··· GIVEN RECORDS

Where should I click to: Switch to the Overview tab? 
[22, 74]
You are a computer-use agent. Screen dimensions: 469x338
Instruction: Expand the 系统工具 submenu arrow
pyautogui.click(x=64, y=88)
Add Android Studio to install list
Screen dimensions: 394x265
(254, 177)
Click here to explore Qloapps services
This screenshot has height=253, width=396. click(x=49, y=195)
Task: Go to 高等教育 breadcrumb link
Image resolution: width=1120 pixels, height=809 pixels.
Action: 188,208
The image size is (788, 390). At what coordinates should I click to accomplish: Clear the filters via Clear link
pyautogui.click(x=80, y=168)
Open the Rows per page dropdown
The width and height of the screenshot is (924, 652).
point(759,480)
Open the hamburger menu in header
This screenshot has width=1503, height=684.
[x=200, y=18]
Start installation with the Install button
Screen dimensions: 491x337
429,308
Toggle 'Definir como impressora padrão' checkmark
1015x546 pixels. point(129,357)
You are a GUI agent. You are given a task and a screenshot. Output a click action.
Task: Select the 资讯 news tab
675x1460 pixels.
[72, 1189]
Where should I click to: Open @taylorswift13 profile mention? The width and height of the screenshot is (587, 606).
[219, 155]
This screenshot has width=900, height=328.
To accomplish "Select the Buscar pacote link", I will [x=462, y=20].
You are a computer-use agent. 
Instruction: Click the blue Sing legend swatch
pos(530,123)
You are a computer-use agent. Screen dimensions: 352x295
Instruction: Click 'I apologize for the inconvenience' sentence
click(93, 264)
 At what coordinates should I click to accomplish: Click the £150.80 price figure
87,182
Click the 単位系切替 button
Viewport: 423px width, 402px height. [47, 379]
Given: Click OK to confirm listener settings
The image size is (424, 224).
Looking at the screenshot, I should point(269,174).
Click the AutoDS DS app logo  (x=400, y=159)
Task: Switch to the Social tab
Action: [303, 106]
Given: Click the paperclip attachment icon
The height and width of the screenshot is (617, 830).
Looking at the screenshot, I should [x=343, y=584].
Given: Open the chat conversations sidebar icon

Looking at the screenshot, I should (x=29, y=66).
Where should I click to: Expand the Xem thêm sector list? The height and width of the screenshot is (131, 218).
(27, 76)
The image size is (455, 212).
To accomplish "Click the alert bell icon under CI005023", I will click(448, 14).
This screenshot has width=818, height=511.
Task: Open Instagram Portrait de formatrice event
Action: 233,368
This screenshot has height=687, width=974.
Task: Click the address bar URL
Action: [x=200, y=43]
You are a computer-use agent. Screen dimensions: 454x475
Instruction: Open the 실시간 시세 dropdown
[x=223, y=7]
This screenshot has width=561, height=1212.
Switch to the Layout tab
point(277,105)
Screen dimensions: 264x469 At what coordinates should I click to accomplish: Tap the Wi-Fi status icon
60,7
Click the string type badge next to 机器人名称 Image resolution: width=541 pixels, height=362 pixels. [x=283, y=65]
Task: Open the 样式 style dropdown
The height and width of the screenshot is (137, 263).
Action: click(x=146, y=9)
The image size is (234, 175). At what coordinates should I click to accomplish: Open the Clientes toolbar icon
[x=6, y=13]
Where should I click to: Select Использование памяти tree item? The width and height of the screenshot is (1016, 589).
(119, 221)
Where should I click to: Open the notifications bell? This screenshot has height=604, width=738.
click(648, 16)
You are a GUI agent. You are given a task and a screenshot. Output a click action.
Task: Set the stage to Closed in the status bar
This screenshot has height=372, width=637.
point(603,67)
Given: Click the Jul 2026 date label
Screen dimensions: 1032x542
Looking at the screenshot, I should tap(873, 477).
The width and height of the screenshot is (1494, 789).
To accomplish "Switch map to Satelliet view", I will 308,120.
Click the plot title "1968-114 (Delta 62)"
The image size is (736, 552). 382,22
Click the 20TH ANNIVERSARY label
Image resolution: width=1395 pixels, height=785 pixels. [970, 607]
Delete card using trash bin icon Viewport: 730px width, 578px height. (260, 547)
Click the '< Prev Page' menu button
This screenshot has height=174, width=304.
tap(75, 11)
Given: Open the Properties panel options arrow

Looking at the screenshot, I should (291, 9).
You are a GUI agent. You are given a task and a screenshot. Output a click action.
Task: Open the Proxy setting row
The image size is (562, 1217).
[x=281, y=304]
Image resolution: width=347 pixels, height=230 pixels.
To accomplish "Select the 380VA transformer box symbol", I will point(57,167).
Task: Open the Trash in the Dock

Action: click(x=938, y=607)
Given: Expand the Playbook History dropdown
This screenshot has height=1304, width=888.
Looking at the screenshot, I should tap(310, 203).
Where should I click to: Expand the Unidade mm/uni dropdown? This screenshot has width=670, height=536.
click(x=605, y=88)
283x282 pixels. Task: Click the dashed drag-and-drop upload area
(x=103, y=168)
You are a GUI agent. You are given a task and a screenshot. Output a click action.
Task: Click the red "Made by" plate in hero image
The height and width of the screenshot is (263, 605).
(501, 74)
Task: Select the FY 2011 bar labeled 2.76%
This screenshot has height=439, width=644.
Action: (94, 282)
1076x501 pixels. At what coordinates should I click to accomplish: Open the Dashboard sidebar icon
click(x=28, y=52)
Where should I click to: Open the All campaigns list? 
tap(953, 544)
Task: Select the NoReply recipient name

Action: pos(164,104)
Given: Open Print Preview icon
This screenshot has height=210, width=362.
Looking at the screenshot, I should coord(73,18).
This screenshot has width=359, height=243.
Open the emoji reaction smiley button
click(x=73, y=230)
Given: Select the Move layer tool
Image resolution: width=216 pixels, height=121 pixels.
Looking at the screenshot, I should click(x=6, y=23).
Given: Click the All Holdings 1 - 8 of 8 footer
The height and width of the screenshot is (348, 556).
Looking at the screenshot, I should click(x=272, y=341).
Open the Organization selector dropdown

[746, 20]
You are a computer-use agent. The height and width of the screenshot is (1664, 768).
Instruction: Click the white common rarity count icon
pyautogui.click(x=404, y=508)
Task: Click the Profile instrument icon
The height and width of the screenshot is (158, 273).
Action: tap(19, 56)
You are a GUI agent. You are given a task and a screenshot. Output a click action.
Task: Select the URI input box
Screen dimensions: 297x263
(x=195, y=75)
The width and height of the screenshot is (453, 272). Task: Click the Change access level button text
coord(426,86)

······

__AIM OF THE EXERCISE__. Look over the entries for "computer", then copy every line that includes that string.

__COMPLETED EXERCISE__.
You are a computer-use agent. Screen dimensions: 469x338
You are a computer-use agent. 
You are a computer-use agent. Screen dimensions: 352x295
You are a computer-use agent. Screen dimensions: 454x475
You are a computer-use agent. The height and width of the screenshot is (1664, 768).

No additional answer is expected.